On Fri, 2 Apr 2010 22:06:24 -0700 "George Bonser" <gbonser@seven.com> wrote:
-----Original Message----- From: George Bonser [mailto:gbonser@seven.com] Sent: Friday, April 02, 2010 7:53 PM To: John Palmer (NANOG Acct); nanog@nanog.org Subject: RE: legacy /8
They hard part is getting all the end nodes to use IPIP tunneling as their primary protocol by default. It is doable but that is the hard part.
Actually, both methods could exist side by side. If a standard packet arrives, the destination AS is looked up using conventional routing information, it is encapsulated and sent to the destination AS. In other words, a standard packet is assumed to be a legacy address space packet. An encapsulated packet handled in the new way.
But you know, the fact that the network techies has not exactly spent the past 10 years busting down the doors for v6 should tell people something really important. That they are willing to wait until the wolf is at the door to switch means something that needs to be paid your attention. v6 could well be the protocol that broke the Internet because it is sort of like replacing a Jeep with a bus built by Rube Goldberg.
That adoption is so low at this point really says that it has failed.

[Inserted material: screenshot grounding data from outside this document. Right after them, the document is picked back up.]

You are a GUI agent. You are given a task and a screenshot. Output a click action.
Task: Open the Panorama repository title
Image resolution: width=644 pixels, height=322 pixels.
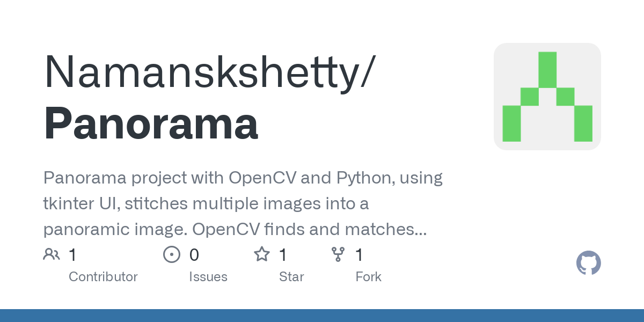pos(151,125)
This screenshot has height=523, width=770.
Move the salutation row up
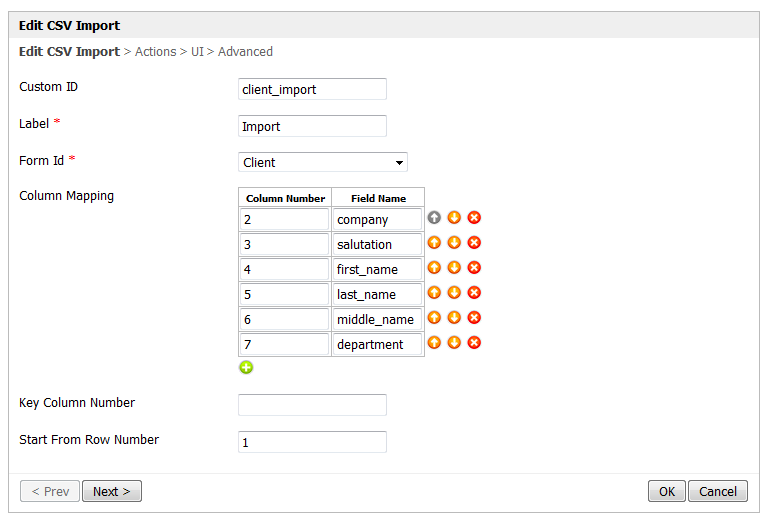[434, 242]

I think the Y2K incident was an example worth observing. There was a lot of talk about it from at least 1995 onwards. In my experience however proper efforts to address it seemed to only start early to mid 1998, with the first half of 1999 being "crunch time" with the last six months of 1999 left to finalise anything left over. IPv6 seems to be following a similar time line - we're around two years away from running out of IPv4 addresses, and there now seems to be a lot more discussion, planning and implementation happening in recent times than there has been in the last 5 years. Y2K was a bit different though - there was no alternative other than fixing it. "Carrier grade NAT" didn't exist for YY fields, so there is no actual deadline for IPv6 like there was for Y2K. I think that is what is leaving room for people to think they don't have to deploy it soon, or that it has failed. Regards, Mark.